While some may believe that family separation is over, nothing could be further from the truth. The Washington Post reports that at least 500 children remain separated from at least one parent. The reasons the government is giving for this issue varies, however, federal officials have branded parents as unfit to take care of their kids and some parents have already been deported. They’ve had no other choice but to leave their kids in the system because they literally cannot be reunited with them.
According to The Washington Post:
“Their lawyers are locating parents in their home countries to ask whether they want their children sent back, or would rather have them remain in the United States to pursue their own immigration claims. At the same time, the lawyers are trying to bring some deported parents back to seek permission to live in the United States — a decision that might end up with U.S. District Judge Dana M. Sabraw, who issued the reunification order.”
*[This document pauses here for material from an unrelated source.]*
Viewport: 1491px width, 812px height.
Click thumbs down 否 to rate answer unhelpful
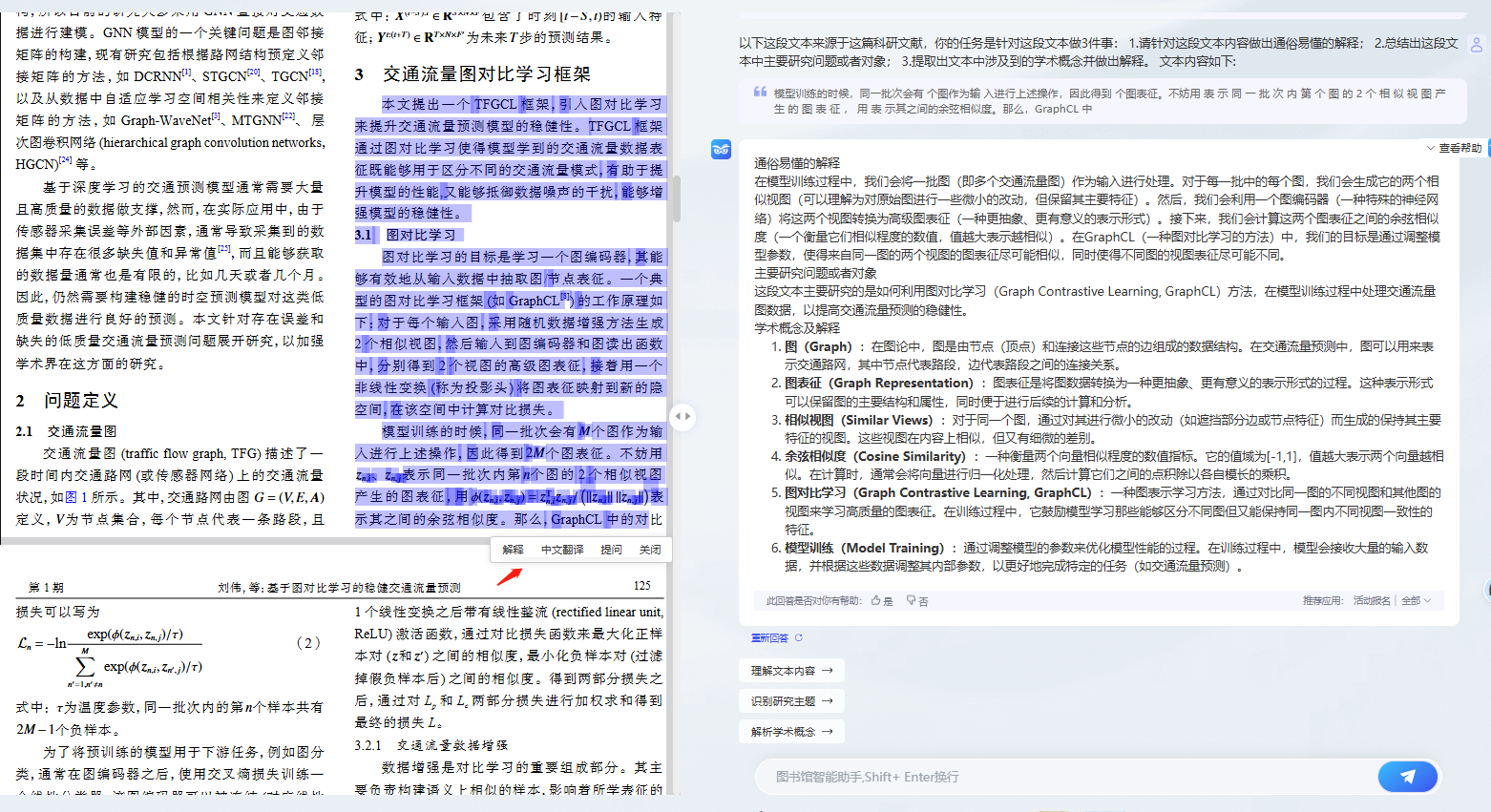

PBS reporter Yamiche Alcindor highlighted one of those stories this week via Twitter. She discussed the case of Misael Ponce Herrera, a father of 6-year-old Marianita, who was separated from his daughter in June. She reports that Misael attempted to escape the violence and poverty in his native country of Honduras. However, that’s where he is right now once again, but this time without his child.
The policy of family separation at the border has left hundreds of immigrant families split apart. For one man in Central America, it has meant months of separation from his daughter and lingering, painful questions. @Yamiche reports. pic.twitter.com/aVgtELifIE
— PBS NewsHour (@NewsHour) September 18, 2018
According to Alcindor, Misael was pressured into signing a deportation order. Marianita is in an immigration shelter in New York.
“Misael is one of 414 parents that the Trump administration deported without their children under the president’s zero-tolerance policy,” Alcindor said on Twitter. “So far, 21 children have been reunited with their parents in their home countries. These may be the toughest families to reunite.”
One of the harshest realities for these families is when they’re able to speak to their children. Marianita’s mom, Ana, has been able to reach her daughter and she said each time she speaks to her daughter she cries and says she wants to leave the detention center. “She always tells me she doesn’t want to be there anymore,” Ana said. “I tell her to wait and wait.”